• **Data shown**
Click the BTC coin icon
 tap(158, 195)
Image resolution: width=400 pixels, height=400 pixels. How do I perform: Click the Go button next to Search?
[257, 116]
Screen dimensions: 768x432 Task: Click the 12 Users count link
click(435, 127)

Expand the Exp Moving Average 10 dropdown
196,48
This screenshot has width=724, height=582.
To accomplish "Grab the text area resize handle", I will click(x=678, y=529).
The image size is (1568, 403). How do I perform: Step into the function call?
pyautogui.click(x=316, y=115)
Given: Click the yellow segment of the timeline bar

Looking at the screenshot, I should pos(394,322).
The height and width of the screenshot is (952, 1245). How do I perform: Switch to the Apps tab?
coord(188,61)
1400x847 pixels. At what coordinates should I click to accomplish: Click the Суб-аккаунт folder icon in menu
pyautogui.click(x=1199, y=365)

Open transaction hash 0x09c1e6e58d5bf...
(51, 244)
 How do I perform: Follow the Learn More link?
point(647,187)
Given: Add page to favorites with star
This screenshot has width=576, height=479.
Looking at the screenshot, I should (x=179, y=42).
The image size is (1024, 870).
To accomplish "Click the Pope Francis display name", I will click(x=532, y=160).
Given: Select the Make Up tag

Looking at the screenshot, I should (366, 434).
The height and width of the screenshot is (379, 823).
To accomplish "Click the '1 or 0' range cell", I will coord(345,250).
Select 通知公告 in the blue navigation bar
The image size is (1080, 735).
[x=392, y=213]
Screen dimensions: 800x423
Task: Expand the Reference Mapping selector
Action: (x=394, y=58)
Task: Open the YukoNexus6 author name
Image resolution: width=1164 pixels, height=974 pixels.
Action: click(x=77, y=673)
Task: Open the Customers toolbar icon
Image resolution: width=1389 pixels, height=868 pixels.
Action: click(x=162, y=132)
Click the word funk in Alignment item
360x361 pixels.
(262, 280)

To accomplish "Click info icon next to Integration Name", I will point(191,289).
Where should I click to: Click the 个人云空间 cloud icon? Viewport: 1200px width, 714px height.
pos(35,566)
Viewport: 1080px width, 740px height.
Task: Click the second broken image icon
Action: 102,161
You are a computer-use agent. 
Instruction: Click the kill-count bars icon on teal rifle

• **Exercise objective**
Search the entries for the string "will". Copy every line that has it.

• **Task response**
To accomplish "Grab the text area resize handle", I will click(x=678, y=529).
To accomplish "Click the Pope Francis display name", I will click(x=532, y=160).
To accomplish "Click the '1 or 0' range cell", I will coord(345,250).
To accomplish "Click info icon next to Integration Name", I will point(191,289).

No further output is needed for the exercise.